Notes From My Knapsack 7-5-18
Jeff Gill
What kind of community we want to become
___
Carl Jung talked about the "collective unconscious" and Margaret Mead wrote about cultural patterns creating a community "state of mind." I'd just say we can become what we intentionally want to be. What kind of Granville do we want?
That may not seem very controversial to say, but there are so many assumptions we unconsciously work under that push back against that idea. Economic trends are seen as destiny, changes in social norms are a massive phenomenon in sum that no one place, let alone person, can resist them.
And I disagree.
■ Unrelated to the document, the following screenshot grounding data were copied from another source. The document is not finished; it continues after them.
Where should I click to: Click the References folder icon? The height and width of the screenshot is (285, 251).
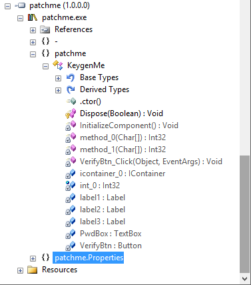click(45, 29)
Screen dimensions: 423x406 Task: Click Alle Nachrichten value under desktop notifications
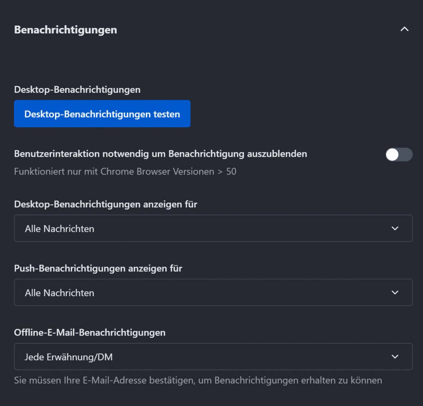coord(59,229)
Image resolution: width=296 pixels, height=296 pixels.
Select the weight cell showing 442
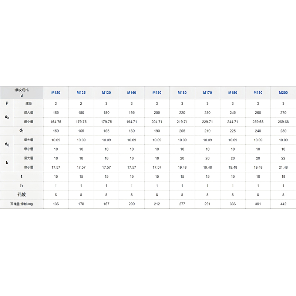pyautogui.click(x=283, y=204)
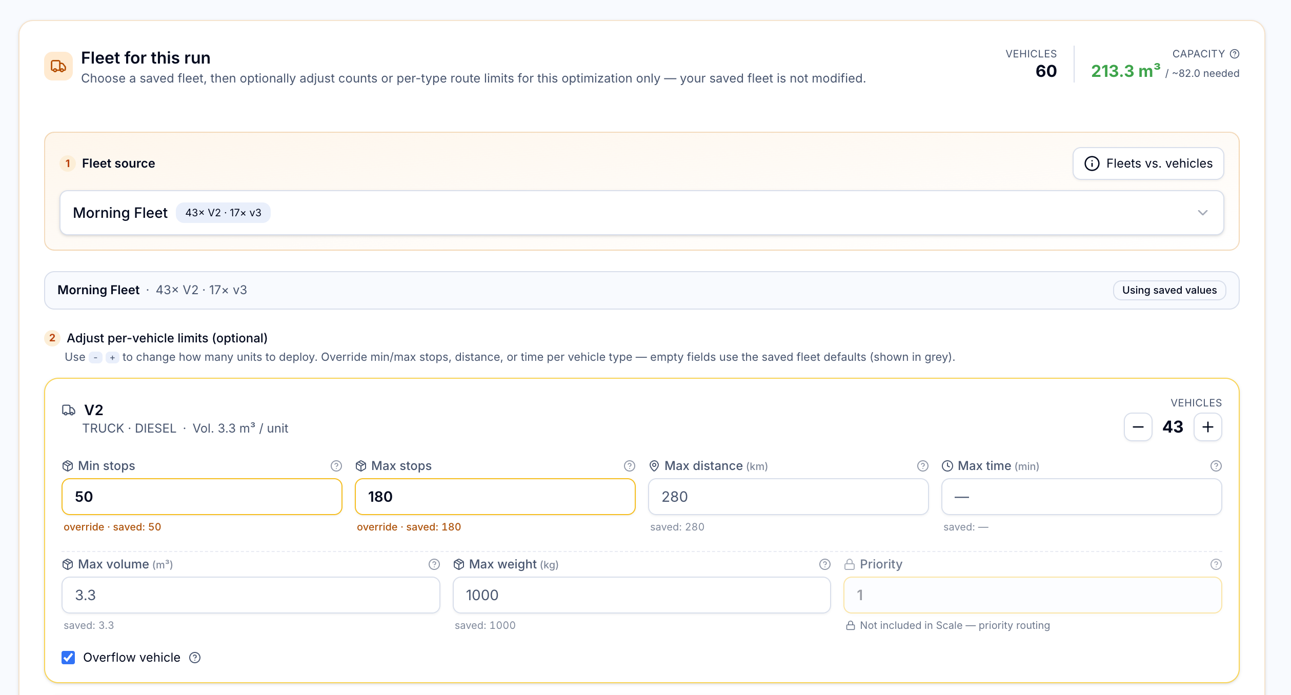Click the Max time help icon
The image size is (1291, 695).
coord(1216,466)
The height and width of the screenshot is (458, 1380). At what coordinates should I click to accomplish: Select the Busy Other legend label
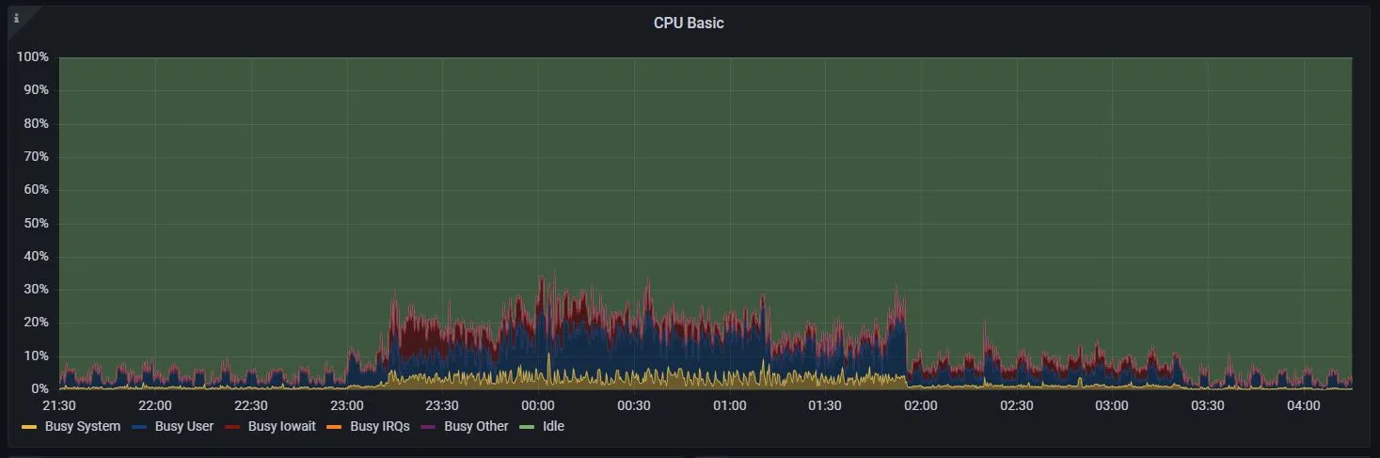[x=476, y=427]
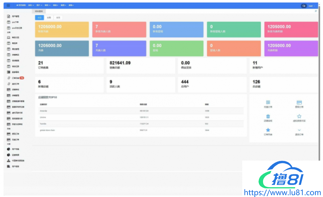Click the solid blue star shortcut icon
This screenshot has width=323, height=197.
click(268, 130)
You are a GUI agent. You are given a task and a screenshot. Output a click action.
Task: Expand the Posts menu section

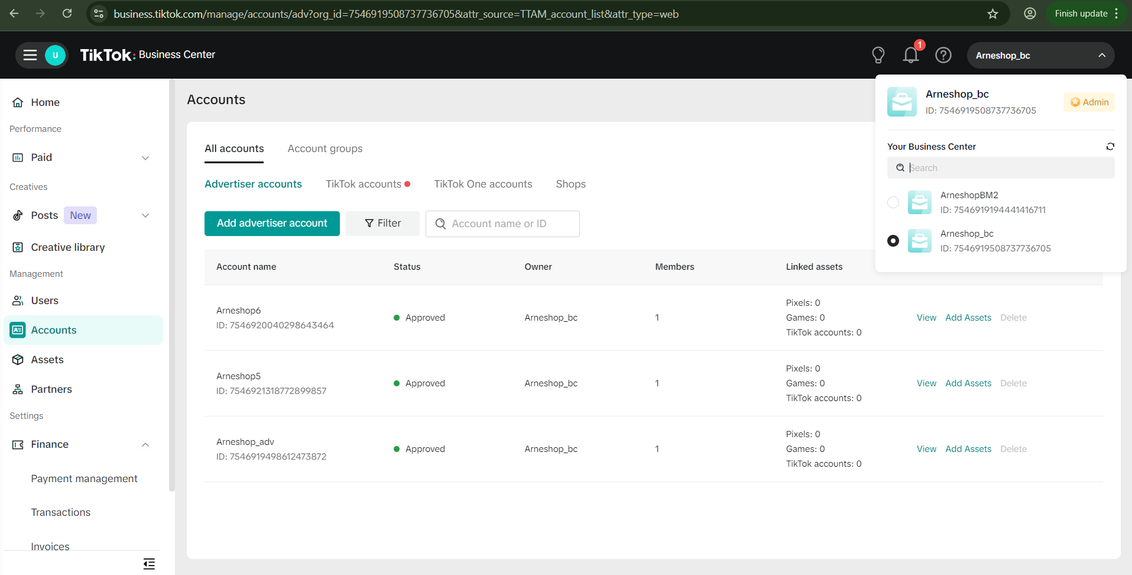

I may lack data for my argument, there may be little evidence that this stance is correct, but I plan to keep operating out of a belief that we can be the kind of place we want to live in, if we think about what that is, talk to each other about what it looks like, and take some simple steps to be more that sort of place.
Let me start with a simple step, if I can't make a global case for swimming against the tide. I think it self-evident that if you don't think about community, if you take it for granted, it will drift with the tide if not lapse into entropy and decay. If you drive a car without caring for it, you will run out of gas; if you keep up with the gas only, you'll run out of oil or coolant or rubber on your tires. You have to be intentional about maintenance on your car. Ditto a home, likewise a relationship. So why not a community as a whole?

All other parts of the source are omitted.